When I did get around to looking closely at this new horn, I saw that it was also a KING, but I was shocked to see it had the serial #107 and had no third valve slide finger controller! Over the intervening years, I discovered that Dad had never used a third valve slide finger controller as he, due to having the curse of perfect pitch, had always used his lips to control the exact pitch of any note he was playing. Over the years, while researching this “recording horn”, I discovered that the H. N. White Company had indeed continued to work with Dad throughout the 1950’s and 1960’s to further develop the “perfect trumpet”. Unfortunately, due to several sales of the company and subsequent relocations, most of the company’s actual records have been lost. It appears that they had produced a very limited run of the final design modifications for Dad around 1968 and numbered them in the low 100’s. In spite of several years of investigation (including personal interviews with past Band members, family members, instrument repair experts who worked with Dad over the years and current H. N. White Company factory representatives), I have not been able to find any reference, by anybody, to any of these specially made trumpets except for the one that Mr. Monty gave to me upon Dad’s death.
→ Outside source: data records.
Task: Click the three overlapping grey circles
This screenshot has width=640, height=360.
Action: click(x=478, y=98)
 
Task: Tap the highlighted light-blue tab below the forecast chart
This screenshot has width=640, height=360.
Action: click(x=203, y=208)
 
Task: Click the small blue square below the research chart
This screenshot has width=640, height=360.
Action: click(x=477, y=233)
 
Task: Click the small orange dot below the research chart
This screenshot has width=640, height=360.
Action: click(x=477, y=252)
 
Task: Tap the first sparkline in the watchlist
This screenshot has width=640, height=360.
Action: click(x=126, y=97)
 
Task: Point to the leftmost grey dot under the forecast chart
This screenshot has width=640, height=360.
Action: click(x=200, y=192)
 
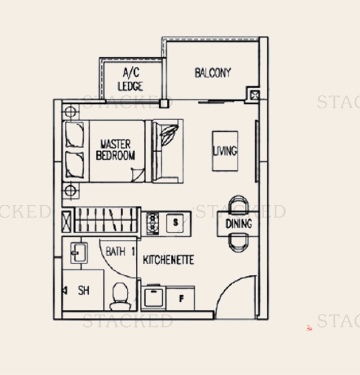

I can only conclude that Dad did not want anyone to know about them and kept them very exclusive to himself.
It is my opinion, based on all of my research as described above, that the two trumpets described herein are, in fact, the actual first and the actual last of the H. N. White Company and Dad’s decade’s long experiments and modifications to produce “the perfect trumpet”. Since 1968, according to Mr. Monty as he gave me this horn, this KING serial #107 has been the trumpet used by Dad throughout his remaining 15 year recording career while his KING Symphony series remained the trumpet he normally used for public performances (including his very last performance in July of 1983).
These two trumpets together, plus all of the recordings (and movies) that he made during his incredible career, appear to be the last physical manifestations of my Dad’s magnificent musical legacy.